Analsts noted that HUL’s Q2 performance was below estimates, with muted revenue, EBITDA and adjusted profit growth on the back of soft 2% volume expansion. HUL management assessed that the demand environment remains similar to the previous quarter, with rural markets showing a gradual improvement while urban areas continue to drive positive momentum.
For the FMCG industry, rural two-year volume CAGR declined 1% during this quarter versus a 4% fall in the previous quarter, as indicated by HUL. Urban markets demonstrated steadier 3% value growth. HUL expects tailwinds from the upcoming festive season and government’s infrastructure spending push to lead to a gradual recovery in rural consumption, although the full impact may take some time to reflect.
Margin Gains on Lower Input Costs Offer Respite
The fall in commodity prices during the quarter came as a boon for HUL’s margins. Gross margins expanded significantly by 692 basis points year-on-year to 52.7%, the highest level in several quarters. Analysts pointed to this as a positive surprise underpinned by reduction in costs of key inputs for HUL.
The expansion in gross margins provides HUL the leeway to drive growth through higher investments in branding and promotion. This is critical at a time when the external environment remains under pressure.
The moderation in input cost inflation has also led to competitive pressures re-emerging, especially from regional players. HUL reported that competition remains intense, with smaller players turning aggressive in categories like detergents and tea where raw material prices have softened.

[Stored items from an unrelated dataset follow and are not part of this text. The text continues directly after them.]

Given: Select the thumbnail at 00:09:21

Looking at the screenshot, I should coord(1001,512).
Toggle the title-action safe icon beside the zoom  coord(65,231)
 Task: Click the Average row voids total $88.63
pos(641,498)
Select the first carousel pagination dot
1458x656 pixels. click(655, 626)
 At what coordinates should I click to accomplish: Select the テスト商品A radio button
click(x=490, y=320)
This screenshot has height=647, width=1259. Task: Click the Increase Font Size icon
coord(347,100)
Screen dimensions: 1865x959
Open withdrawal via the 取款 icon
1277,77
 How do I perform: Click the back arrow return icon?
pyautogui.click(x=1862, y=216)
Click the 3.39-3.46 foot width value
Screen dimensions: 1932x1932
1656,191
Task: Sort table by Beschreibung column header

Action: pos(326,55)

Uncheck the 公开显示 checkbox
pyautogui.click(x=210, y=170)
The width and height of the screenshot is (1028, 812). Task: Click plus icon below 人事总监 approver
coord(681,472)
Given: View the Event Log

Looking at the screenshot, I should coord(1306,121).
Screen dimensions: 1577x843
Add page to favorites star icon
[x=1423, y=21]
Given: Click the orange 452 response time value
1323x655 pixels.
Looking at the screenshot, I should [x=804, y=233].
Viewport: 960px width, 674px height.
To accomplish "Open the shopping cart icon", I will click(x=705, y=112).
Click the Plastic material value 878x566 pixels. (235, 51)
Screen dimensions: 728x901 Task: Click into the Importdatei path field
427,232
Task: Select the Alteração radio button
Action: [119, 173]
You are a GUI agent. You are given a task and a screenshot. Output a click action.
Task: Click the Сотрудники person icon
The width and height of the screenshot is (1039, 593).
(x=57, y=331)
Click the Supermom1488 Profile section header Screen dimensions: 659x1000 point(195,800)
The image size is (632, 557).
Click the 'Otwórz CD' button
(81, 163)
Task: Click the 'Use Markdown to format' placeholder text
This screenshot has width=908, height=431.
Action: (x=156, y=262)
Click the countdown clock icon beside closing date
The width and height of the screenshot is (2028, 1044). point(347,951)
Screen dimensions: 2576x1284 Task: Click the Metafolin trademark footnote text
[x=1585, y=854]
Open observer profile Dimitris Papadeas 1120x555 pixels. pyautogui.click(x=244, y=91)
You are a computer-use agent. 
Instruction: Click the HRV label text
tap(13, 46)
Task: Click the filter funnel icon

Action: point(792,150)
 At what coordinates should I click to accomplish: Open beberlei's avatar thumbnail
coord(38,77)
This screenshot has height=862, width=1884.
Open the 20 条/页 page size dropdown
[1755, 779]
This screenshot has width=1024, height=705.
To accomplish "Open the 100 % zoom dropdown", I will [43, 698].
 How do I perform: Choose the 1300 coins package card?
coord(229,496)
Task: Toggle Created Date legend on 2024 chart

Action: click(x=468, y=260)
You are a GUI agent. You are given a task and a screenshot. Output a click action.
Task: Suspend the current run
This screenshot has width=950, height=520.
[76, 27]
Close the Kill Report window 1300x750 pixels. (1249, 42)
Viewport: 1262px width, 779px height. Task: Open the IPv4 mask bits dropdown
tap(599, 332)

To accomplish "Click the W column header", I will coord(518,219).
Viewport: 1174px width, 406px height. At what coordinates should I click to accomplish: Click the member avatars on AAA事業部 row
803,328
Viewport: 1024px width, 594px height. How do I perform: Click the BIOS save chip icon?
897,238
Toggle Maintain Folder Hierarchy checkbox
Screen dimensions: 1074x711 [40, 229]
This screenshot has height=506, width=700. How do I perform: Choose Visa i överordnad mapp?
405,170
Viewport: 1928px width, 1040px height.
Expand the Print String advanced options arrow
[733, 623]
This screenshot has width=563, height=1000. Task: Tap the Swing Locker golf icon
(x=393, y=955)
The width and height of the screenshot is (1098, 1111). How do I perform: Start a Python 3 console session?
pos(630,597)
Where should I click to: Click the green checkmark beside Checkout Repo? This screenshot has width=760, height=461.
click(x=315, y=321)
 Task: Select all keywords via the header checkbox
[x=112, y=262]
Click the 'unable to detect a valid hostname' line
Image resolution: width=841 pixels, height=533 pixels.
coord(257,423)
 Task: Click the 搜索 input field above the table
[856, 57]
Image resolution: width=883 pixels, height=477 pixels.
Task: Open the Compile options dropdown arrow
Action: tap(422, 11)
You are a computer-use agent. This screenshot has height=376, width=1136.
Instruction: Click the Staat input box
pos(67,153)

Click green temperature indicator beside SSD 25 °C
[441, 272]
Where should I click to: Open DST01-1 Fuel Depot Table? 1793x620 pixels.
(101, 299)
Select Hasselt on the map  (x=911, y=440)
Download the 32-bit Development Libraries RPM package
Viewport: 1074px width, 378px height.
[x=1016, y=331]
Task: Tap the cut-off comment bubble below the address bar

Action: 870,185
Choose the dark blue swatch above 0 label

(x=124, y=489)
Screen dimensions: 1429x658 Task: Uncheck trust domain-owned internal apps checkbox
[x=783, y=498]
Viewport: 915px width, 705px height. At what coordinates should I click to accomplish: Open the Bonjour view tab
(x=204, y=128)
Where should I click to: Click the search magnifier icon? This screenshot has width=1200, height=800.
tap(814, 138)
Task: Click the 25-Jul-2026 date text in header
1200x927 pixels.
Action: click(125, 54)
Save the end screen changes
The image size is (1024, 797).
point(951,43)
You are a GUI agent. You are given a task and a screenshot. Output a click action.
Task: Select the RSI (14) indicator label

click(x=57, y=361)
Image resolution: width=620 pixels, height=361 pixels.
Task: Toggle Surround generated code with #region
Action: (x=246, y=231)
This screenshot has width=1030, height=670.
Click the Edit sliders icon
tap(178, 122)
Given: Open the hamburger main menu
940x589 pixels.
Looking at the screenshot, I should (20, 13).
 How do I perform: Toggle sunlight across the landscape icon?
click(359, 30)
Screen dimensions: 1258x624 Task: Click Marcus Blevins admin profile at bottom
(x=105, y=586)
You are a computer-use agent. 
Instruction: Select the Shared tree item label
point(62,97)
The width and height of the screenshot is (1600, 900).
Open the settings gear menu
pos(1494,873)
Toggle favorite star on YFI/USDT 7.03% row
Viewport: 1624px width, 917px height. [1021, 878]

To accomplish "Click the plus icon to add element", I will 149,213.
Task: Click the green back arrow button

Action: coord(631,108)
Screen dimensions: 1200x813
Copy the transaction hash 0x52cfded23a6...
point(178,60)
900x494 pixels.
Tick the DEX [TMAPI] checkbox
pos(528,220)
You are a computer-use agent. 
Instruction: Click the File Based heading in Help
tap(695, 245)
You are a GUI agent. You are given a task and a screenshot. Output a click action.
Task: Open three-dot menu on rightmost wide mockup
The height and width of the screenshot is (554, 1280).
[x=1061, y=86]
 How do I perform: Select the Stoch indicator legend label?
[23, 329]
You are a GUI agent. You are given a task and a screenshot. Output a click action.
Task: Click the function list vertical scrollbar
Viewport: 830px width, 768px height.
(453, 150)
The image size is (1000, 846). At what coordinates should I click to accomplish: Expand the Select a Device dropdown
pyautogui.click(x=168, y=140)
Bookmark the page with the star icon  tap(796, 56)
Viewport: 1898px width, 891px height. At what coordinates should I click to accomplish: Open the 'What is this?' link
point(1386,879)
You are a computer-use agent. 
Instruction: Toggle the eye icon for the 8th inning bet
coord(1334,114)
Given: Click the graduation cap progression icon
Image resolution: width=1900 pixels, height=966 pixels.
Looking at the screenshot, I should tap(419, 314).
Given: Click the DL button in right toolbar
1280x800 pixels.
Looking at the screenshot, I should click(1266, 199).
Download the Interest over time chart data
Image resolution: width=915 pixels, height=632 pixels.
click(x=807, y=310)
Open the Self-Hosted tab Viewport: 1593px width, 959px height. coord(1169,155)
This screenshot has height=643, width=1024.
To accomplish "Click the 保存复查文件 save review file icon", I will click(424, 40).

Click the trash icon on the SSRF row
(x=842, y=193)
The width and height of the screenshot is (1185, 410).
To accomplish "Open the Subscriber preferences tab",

To counter this, HUL has had to undertake price cuts in soaps, detergents and other portfolios to maintain competitiveness. Analysts pointed out the heightened aggression by regional firms in select categories as inflation recedes.
HUL’s quarterly performance varied across segments. The management indicated that its home care and beauty & personal care divisions saw relatively better growth with mid-single digit volume expansion.
On the other hand, its foods & refreshments segment witnessed a mid-single digit volume decline due to consumers downtrading in tea and weak demand in health foods and beverages portfolio amid elevated milk prices.
In home care, fabric wash and dish wash categories drove growth. Skin care and color cosmetics outperformed in the beauty and personal care division. However, foods & refreshments faced challenges due to high base prices and intense competition.
According to HUL, there are early signs of sequential improvement in rural consumption, although the full impact may take some time. It expects a gradual recovery in volumes going ahead, with margins remaining stable.
Analysts also remain cautiously optimistic about HUL’s prospects in the near to medium term. However, competitive intensity is expected to persist in the coming quarters. HUL will have to continue investing strongly behind brands and volumes to drive growth.
To summarize, HUL’s quarter reflects the larger struggles in the FMCG space currently stemming from rural slowdown and input cost inflation. However, initial signs of recovery, potential to further expand margins, and HUL’s strong capabilities indicate room for cautious optimism. The environment remains challenging, but analysts foresee HUL emerging stronger over the long run.